When trying to OCR a pdf file, I got an error message that "Acrobat could not perform recognition (OCR) on this page because This page contains renderable text".
I search what is renderable text and there was an old post explaining that renderable text is vector format shapes over an image, link.
when i copied the text from the file to a word document i would only get illegible charecters.
is it posible to extract the font in a renderable text pdf or extract the vector shapes and make from that a font?
21 Answer
PDF is not a "document" format, PDF is a format to render a print page. It contains commands that say what graphical elements to put where on the page. Many of these elements are glyphs (elemental symbols that make up letters) coming from some fonts. These glyphs may or may not (directly) correspond to some sequence of characters you can copy and paste, or put into a word document. The PDF can contain additional tables for the fonts that describe this correspondence.
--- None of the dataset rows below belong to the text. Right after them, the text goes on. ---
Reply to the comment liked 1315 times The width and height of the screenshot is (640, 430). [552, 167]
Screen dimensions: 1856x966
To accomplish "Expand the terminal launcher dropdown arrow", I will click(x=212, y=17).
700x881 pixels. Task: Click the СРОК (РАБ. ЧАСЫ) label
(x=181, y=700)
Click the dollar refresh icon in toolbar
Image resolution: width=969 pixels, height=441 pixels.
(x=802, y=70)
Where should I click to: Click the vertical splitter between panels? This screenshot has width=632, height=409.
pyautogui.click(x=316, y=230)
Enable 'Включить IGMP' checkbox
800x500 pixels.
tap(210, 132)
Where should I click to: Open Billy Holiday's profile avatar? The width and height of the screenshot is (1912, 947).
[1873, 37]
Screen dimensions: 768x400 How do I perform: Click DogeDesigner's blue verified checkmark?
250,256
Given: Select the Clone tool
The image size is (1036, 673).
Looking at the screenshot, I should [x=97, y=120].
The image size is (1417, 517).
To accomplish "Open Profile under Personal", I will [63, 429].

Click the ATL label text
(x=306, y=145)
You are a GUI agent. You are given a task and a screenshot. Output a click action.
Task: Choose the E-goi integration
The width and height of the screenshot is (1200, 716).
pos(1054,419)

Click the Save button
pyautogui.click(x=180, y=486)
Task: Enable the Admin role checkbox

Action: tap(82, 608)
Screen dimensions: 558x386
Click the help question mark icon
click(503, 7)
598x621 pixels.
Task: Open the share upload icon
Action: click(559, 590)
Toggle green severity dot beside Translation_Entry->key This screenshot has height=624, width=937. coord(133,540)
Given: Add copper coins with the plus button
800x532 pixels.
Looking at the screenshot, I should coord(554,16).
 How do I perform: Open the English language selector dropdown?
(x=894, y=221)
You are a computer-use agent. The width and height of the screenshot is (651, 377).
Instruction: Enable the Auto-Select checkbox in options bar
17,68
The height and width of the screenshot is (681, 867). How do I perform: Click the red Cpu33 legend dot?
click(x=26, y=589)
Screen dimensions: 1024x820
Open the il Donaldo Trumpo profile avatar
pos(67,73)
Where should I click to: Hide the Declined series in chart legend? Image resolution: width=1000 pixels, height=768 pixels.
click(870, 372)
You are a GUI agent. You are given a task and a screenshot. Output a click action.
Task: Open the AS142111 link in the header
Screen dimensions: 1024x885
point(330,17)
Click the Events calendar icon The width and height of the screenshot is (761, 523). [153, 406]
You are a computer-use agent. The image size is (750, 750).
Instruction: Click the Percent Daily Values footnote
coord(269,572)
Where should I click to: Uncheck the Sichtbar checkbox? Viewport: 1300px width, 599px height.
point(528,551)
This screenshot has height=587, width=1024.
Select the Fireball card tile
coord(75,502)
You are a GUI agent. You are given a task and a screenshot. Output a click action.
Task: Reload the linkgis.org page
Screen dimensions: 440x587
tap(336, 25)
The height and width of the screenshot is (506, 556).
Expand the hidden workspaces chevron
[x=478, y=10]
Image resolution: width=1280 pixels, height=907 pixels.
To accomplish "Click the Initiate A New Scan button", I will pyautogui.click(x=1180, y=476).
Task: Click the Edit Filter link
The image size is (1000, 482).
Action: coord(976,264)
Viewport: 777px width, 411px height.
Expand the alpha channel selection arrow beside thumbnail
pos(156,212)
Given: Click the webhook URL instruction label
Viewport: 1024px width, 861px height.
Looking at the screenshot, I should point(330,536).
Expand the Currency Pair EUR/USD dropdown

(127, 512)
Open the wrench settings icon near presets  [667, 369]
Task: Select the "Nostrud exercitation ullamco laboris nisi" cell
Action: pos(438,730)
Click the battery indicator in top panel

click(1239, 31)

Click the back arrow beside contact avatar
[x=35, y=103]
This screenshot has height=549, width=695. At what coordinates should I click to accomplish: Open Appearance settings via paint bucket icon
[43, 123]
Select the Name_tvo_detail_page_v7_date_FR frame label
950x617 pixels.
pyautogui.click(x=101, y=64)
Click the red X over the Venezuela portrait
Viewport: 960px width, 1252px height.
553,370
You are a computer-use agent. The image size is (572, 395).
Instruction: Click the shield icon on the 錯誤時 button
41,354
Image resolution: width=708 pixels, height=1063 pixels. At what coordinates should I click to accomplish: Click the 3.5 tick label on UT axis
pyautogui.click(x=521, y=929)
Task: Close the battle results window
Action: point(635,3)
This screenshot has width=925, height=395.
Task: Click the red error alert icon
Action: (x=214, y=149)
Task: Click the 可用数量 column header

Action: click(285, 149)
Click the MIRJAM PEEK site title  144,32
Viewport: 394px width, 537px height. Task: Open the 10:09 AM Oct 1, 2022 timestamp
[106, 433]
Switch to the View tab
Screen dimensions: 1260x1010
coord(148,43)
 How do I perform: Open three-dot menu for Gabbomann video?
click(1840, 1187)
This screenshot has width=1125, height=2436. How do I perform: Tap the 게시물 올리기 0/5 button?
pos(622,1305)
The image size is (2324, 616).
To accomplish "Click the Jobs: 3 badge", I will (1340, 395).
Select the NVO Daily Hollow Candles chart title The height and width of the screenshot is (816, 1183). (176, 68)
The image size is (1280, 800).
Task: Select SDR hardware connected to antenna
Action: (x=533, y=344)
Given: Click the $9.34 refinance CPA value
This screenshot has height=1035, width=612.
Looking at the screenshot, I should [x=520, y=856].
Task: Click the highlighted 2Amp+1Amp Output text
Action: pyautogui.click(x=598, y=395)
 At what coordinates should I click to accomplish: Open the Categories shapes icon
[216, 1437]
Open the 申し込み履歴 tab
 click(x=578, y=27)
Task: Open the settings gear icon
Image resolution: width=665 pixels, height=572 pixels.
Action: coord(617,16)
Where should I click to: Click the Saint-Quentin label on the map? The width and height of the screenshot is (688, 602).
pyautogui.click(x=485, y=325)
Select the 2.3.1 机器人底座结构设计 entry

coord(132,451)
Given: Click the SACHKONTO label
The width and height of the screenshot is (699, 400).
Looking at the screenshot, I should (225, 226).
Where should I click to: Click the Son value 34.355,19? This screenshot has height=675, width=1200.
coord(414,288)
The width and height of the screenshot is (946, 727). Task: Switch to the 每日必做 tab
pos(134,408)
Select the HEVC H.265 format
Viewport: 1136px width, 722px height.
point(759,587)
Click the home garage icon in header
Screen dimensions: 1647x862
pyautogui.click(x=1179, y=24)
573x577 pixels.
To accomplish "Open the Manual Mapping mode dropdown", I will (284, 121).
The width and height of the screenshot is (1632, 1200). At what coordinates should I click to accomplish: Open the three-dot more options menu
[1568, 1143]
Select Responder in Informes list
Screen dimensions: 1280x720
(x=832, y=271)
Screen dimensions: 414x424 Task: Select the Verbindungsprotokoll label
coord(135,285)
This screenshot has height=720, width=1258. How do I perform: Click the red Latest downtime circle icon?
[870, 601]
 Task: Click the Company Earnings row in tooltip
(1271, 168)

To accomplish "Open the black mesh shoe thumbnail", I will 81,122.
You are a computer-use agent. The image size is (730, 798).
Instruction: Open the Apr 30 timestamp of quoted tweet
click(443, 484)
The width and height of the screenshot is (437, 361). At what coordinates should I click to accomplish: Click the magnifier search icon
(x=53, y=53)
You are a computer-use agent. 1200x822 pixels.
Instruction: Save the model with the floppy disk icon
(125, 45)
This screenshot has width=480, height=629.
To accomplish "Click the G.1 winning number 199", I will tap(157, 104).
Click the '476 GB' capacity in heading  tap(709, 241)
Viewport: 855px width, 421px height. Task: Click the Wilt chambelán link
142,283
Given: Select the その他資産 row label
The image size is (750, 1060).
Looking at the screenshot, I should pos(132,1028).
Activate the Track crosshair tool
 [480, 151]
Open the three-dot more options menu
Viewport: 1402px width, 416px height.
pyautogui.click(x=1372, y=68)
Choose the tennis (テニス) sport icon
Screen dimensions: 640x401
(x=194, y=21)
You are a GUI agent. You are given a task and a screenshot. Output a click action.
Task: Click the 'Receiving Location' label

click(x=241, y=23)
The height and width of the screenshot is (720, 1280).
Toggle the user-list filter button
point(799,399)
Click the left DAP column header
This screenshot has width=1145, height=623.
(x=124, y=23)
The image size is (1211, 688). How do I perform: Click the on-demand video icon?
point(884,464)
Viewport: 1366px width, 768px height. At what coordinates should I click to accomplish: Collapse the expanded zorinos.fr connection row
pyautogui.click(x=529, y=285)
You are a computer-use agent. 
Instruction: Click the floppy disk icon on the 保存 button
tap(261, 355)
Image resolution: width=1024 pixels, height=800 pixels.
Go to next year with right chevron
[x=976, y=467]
The graphical elements can also be images, for example an image of a scanned page.
So if Acrobat says "this page contains renderable text", it means "this page is not an image of a scanned page. It's a collection of glyphs. I cannot OCR those, because it's not an image".
When you copy it to a word document, and the correspondence tables are missing, or the encoding is non-standard, then the result is gibberish, because there's no way for the computer to guess which glyph or glyph combination stands for which character.
is it posible to extract the font in a renderable text pdf or extract the vector shapes and make from that a font?
Yes, it's easy to extract the font file. Have e.g. a look at mutools. You still need an application that can deal with that font file.